_Data_
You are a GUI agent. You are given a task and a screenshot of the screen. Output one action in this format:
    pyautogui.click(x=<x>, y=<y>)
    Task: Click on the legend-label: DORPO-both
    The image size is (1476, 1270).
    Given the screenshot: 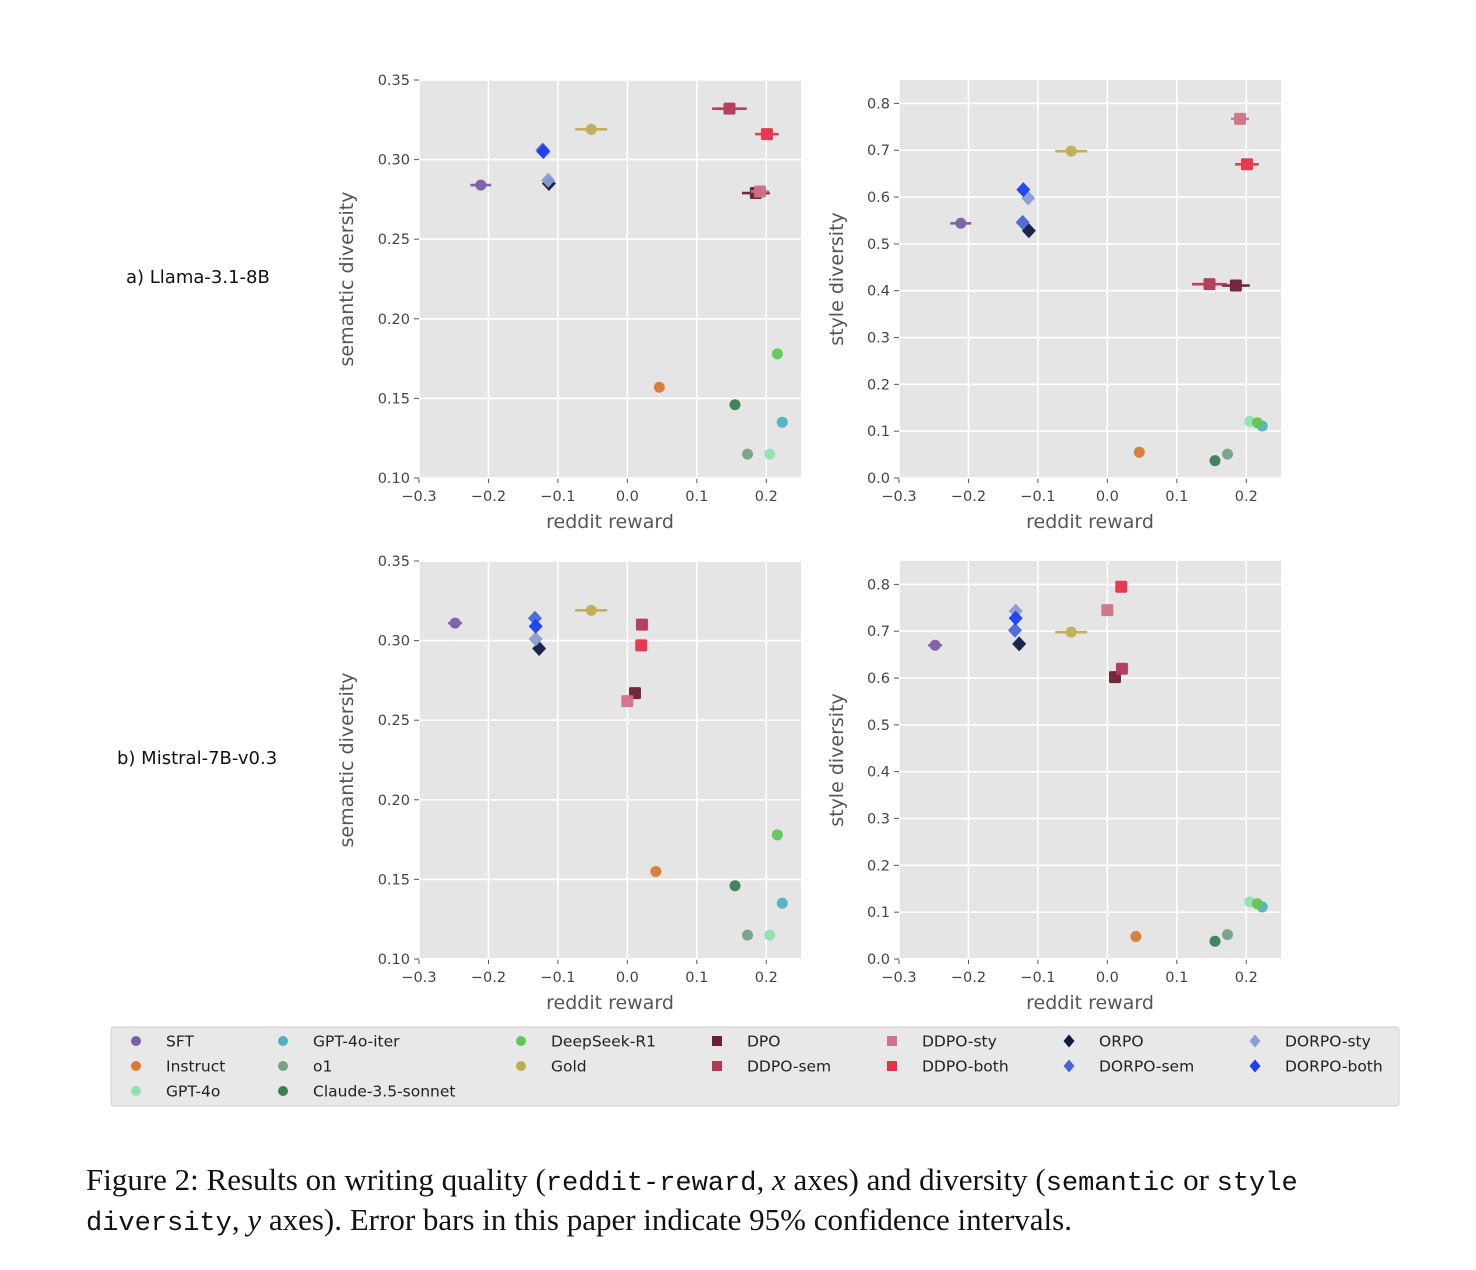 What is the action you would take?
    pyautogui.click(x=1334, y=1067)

_Task item_
Please output everything from the start of the records down through the line containing "The image size is (1476, 1270).", including both ends, with every character unchanged.

_Reply to the exercise_
You are a GUI agent. You are given a task and a screenshot of the screen. Output one action in this format:
    pyautogui.click(x=<x>, y=<y>)
    Task: Click on the legend-label: DORPO-both
    The image size is (1476, 1270).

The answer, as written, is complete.